Is multiprocess Dataloader for IterableDataset keeping the order of original interable?

Emerald01 · June 27, 2020, 6:16am

Hi,

I have a question here.

I derive the IterableDataset so it can yield my data. In particular, my input data is a list that I care for the order because later I need to make sure that my output still follows the same order as input. Although more complicated than this, essentially it can be thought as [1,2,3,4…]

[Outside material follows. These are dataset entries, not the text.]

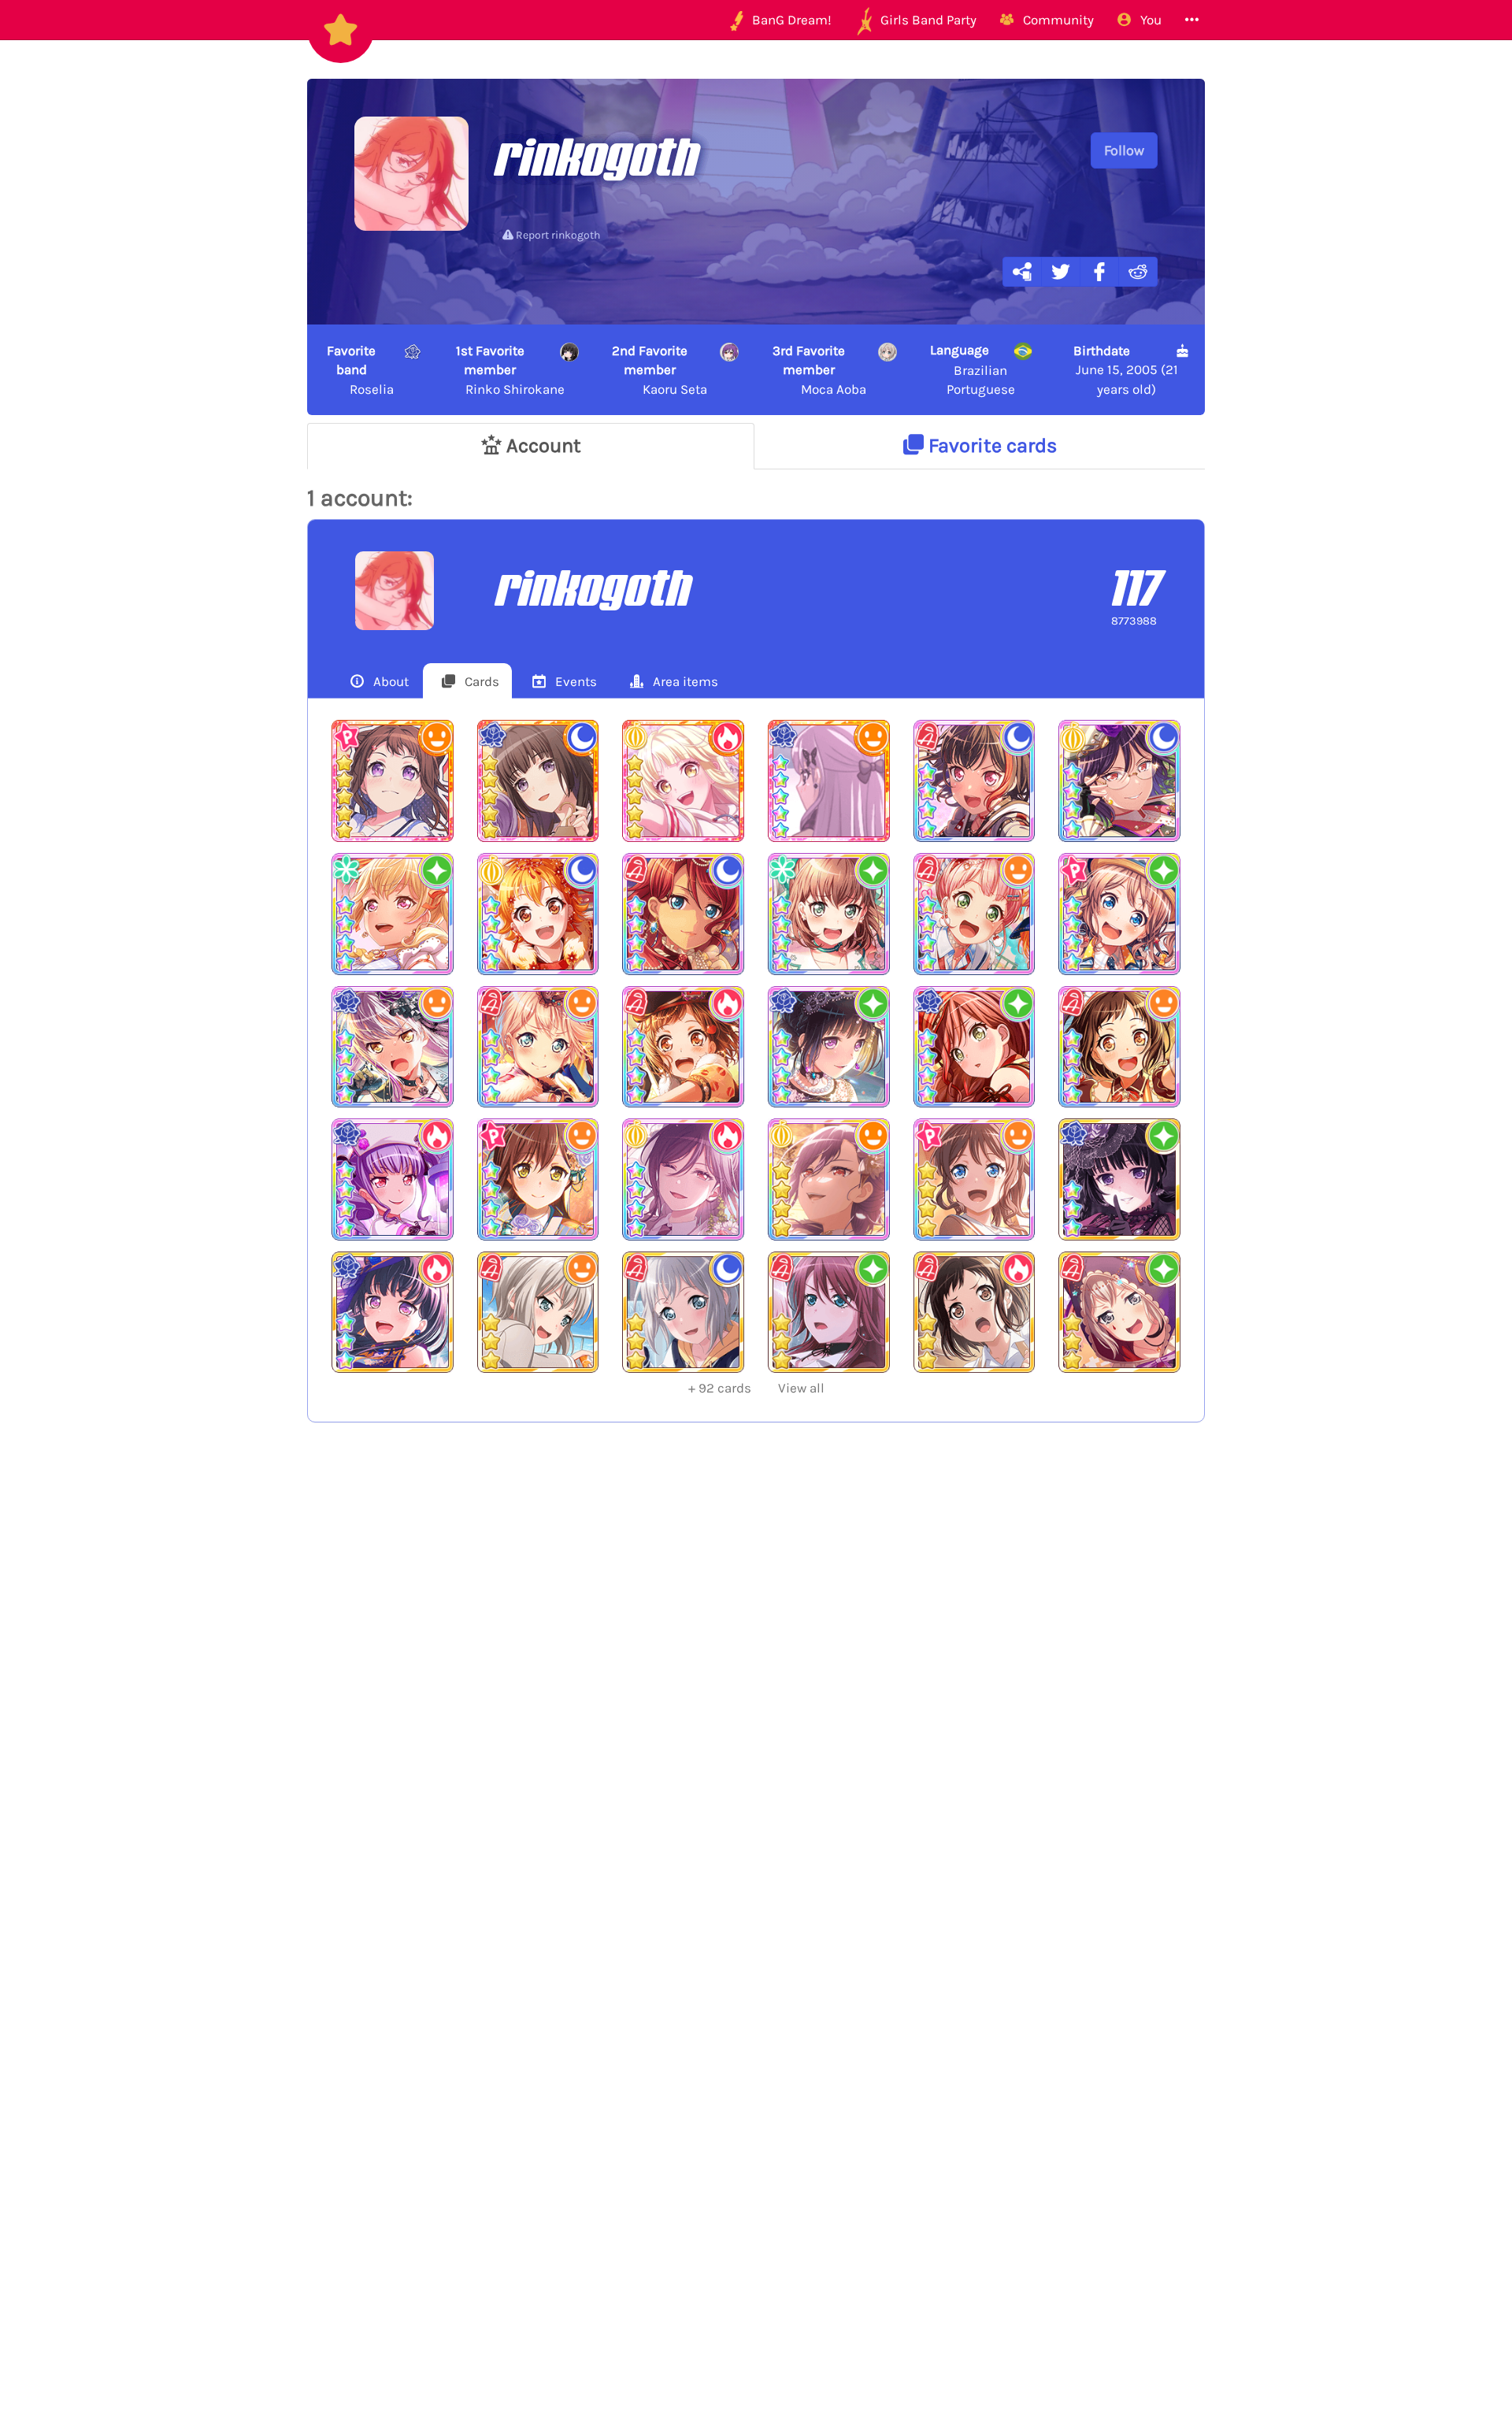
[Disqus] (756, 1693)
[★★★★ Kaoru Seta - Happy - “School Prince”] (829, 1179)
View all (756, 1388)
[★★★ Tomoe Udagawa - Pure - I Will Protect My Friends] (829, 1313)
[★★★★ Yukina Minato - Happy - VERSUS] (393, 1047)
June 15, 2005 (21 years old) (1125, 370)
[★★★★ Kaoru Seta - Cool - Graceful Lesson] (1119, 781)
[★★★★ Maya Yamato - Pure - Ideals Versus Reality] (829, 914)
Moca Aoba (819, 370)
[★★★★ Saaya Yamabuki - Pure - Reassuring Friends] (1119, 914)
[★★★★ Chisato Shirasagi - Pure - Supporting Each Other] (393, 914)
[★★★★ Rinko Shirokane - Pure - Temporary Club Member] (829, 1047)
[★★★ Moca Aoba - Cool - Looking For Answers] (683, 1313)
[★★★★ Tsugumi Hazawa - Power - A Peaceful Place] (683, 1047)
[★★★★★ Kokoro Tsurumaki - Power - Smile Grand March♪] (683, 781)
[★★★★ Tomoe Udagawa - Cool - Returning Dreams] (683, 914)
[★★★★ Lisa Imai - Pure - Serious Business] (975, 1047)
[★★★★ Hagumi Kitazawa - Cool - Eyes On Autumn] (538, 914)
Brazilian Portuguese (972, 369)
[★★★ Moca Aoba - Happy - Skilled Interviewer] (538, 1313)
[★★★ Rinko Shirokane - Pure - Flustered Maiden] (1119, 1179)
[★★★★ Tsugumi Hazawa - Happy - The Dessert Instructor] (1119, 1047)
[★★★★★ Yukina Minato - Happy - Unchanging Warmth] (829, 781)
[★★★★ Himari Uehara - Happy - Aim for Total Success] (975, 914)
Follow (1124, 150)
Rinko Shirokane (510, 370)
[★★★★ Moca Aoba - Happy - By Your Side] (538, 1047)
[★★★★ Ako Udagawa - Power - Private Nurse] (393, 1179)
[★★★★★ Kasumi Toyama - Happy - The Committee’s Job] (393, 781)
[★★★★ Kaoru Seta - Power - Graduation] (683, 1179)
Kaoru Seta (659, 370)
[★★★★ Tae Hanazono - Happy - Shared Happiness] (538, 1179)
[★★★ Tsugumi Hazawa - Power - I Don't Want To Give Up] (975, 1313)
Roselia (360, 370)
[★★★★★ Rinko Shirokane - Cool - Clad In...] (538, 781)
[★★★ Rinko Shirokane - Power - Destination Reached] (393, 1313)
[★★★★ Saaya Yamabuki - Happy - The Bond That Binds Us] (975, 1179)
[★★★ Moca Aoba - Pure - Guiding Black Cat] (1119, 1313)
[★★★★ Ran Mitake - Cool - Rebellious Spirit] (975, 781)
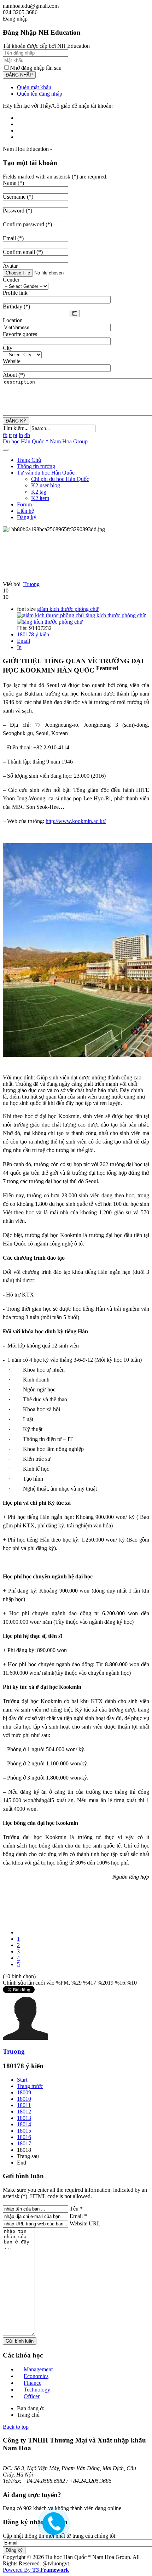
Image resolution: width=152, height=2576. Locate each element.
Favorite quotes (20, 334)
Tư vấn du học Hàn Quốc (46, 473)
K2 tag (38, 492)
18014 (24, 2124)
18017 (24, 2143)
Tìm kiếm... (16, 428)
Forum (24, 504)
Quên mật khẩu (34, 87)
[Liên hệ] (52, 2529)
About (14, 375)
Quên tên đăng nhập (39, 94)
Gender (11, 280)
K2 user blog (45, 485)
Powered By (36, 2570)
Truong (31, 584)
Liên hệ (25, 511)
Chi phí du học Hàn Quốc (60, 479)
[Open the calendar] (75, 313)
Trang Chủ (29, 460)
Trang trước (30, 2086)
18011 (24, 2105)
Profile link (15, 293)
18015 (24, 2131)
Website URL (85, 2223)
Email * (78, 2216)
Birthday (16, 306)
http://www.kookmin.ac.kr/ (76, 821)
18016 (24, 2137)
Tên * (76, 2209)
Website (12, 361)
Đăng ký (26, 517)
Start (22, 2080)
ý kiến (33, 634)
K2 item (40, 498)
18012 (24, 2112)
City (7, 348)
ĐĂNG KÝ (16, 421)
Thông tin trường (36, 466)
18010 (24, 2099)
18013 (24, 2118)
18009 (24, 2092)
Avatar (10, 266)
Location (13, 320)
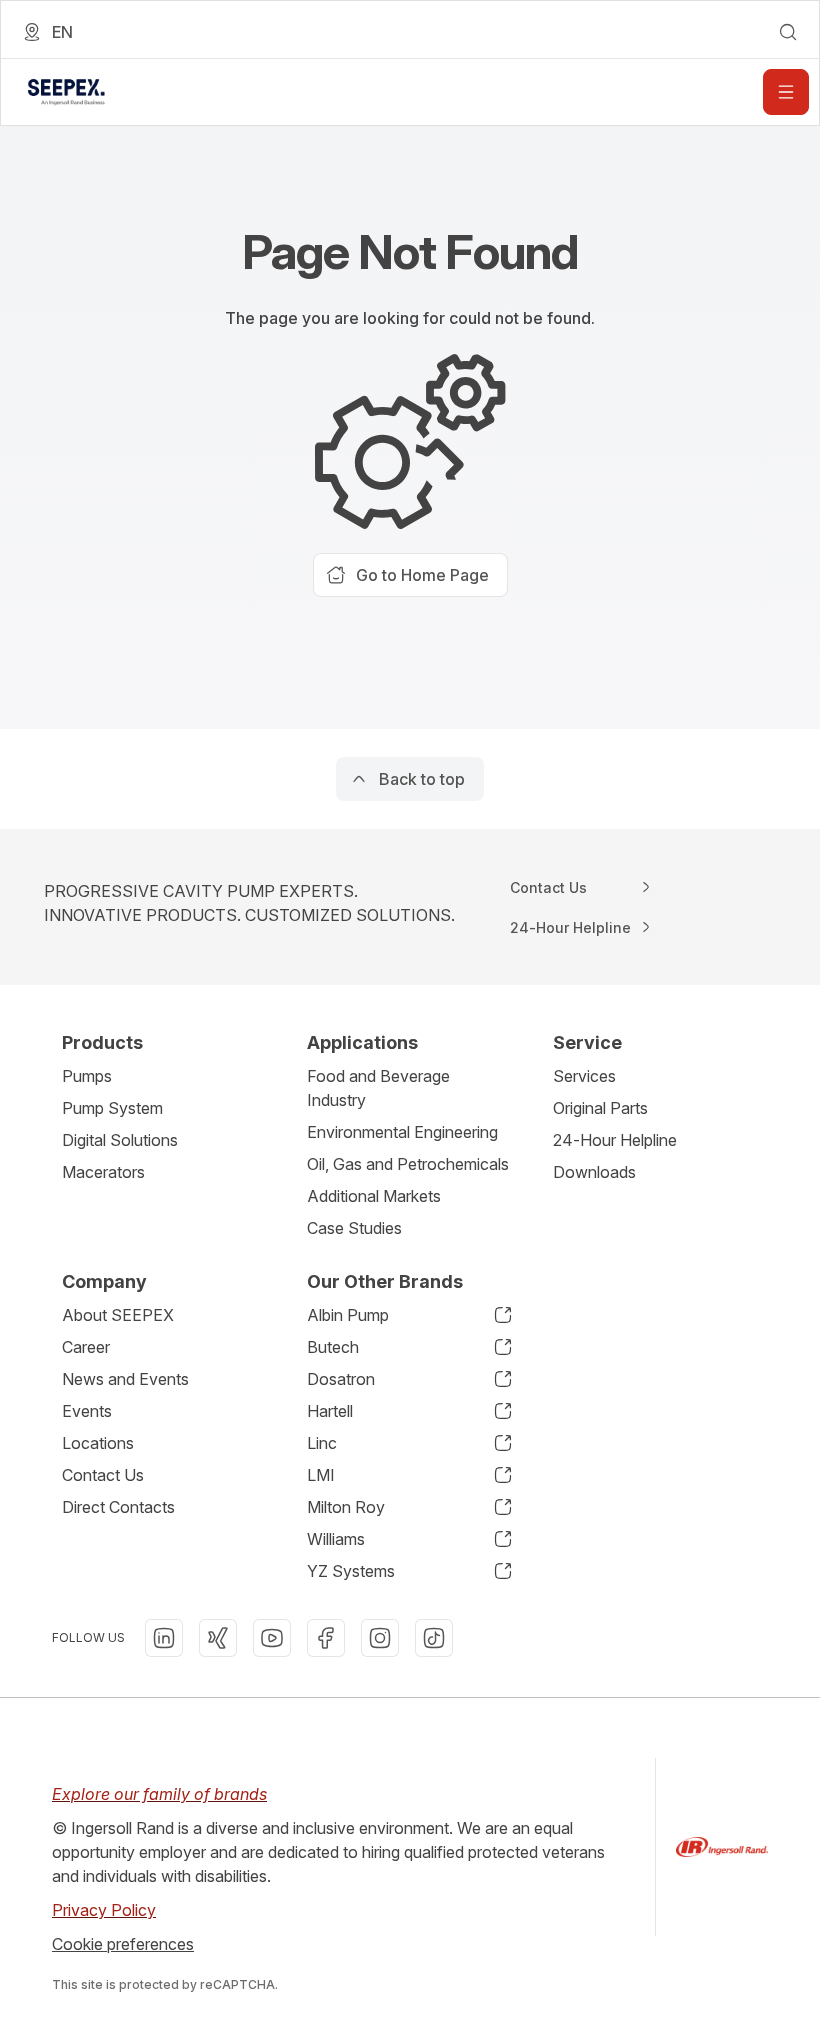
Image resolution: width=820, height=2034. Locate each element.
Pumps (87, 1076)
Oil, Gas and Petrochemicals (408, 1164)
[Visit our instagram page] (380, 1638)
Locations (98, 1443)
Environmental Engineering (402, 1132)
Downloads (594, 1172)
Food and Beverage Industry (378, 1088)
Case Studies (354, 1228)
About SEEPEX (118, 1315)
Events (87, 1411)
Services (584, 1076)
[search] (788, 32)
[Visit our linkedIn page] (164, 1638)
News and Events (125, 1379)
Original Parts (600, 1108)
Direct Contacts (118, 1507)
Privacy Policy (104, 1910)
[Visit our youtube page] (272, 1638)
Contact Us (103, 1475)
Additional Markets (374, 1196)
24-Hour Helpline (615, 1140)
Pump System (112, 1108)
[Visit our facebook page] (326, 1638)
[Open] (786, 92)
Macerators (103, 1172)
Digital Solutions (120, 1140)
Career (86, 1347)
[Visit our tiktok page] (434, 1638)
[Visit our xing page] (218, 1638)
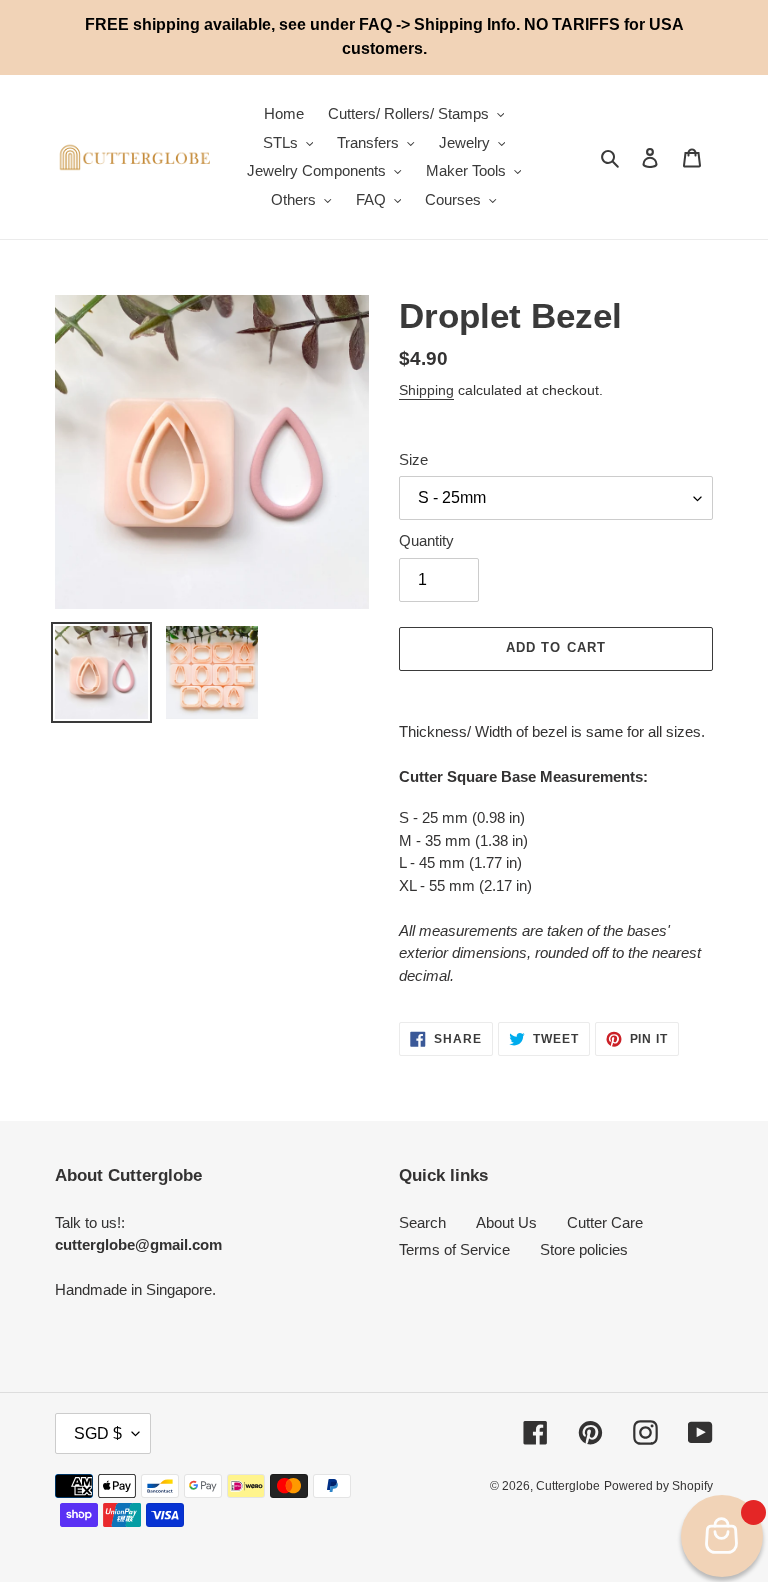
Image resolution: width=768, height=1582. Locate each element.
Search (422, 1222)
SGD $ (98, 1433)
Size (413, 459)
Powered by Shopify (658, 1486)
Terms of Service (454, 1249)
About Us (506, 1222)
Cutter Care (605, 1222)
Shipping (426, 390)
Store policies (584, 1249)
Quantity (426, 540)
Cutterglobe (568, 1486)
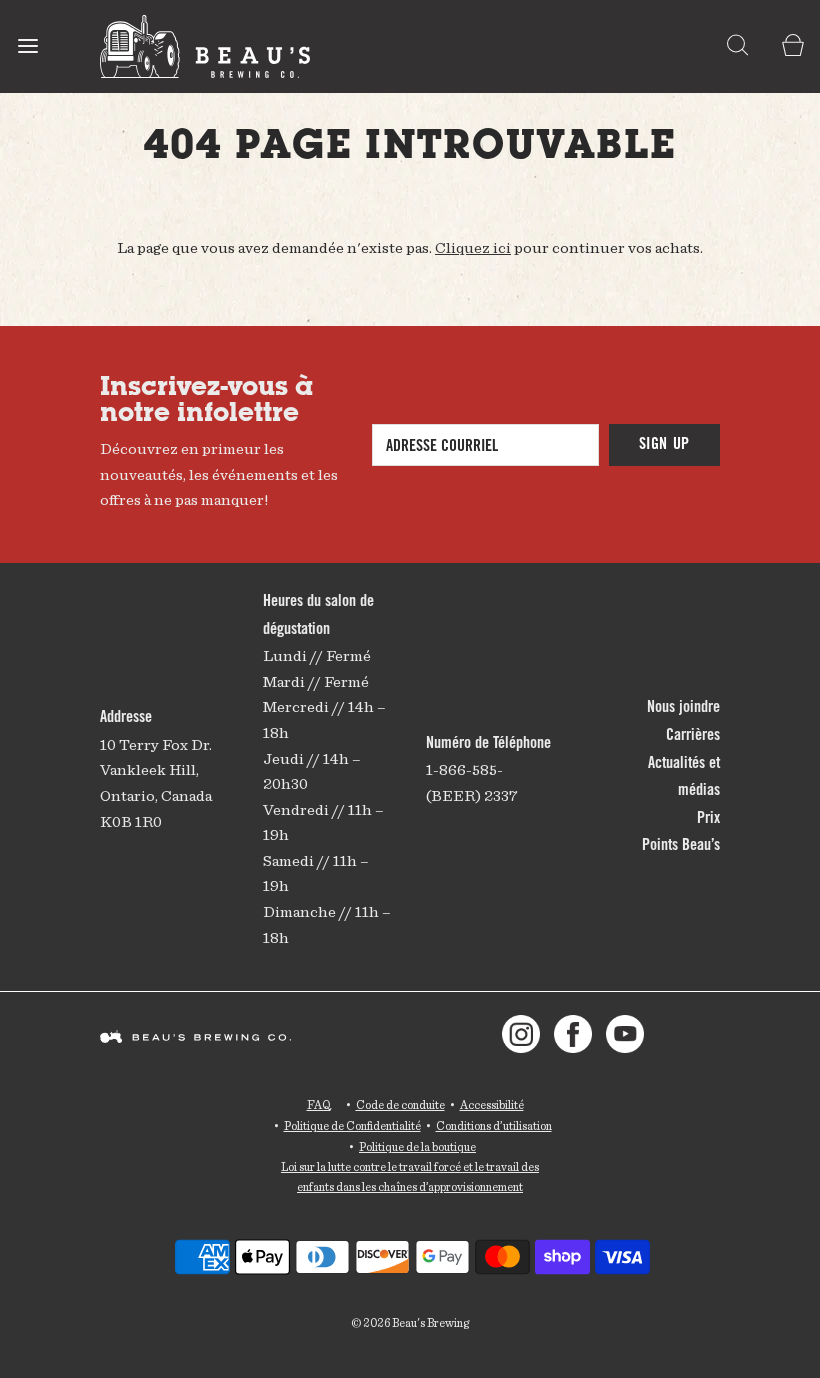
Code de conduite (400, 1104)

Then I use Dataloader with multiple workers like the following

loader = DataLoader(iterable_dataset, batch_size=256, num_workers=2, worker_init_fn=worker_init_fn)
for batch in loader:
    print(batch)

However, I find the batch is strictly following the original order of the iterable [1,2,3,4]. Even I on purpose delay the first worker which is outputting 1 and 2, and the second worker for 3 and 4, this for loop is still yielding data in the original order, i.e., 1, 2, 3, 4. That makes me believe that the async DataLoader here, although they are processing data in parallel (I timing the worker process right before each yield, and I am pretty sure both workers start to work separately at time 0), they will communicate to always keep the original order of the dataset. For example, if 2,3,4 are all ready at the earlier time but they will be blocked and wait for 1 to finish and finally only allow the yield order to be 1,2,3,4

Is this an expected behavior? It looks true to me and I feel it is sub-optimal as it is not a real queue. If this is the case, I am okay but I am curious which line of source code takes care of that, if it is not, could you please hint if I have some misunderstanding or code error so it looks like this?

Thank you so much!

mrshenli · June 28, 2020, 9:41pm

cc @vincentqb for dataloader questions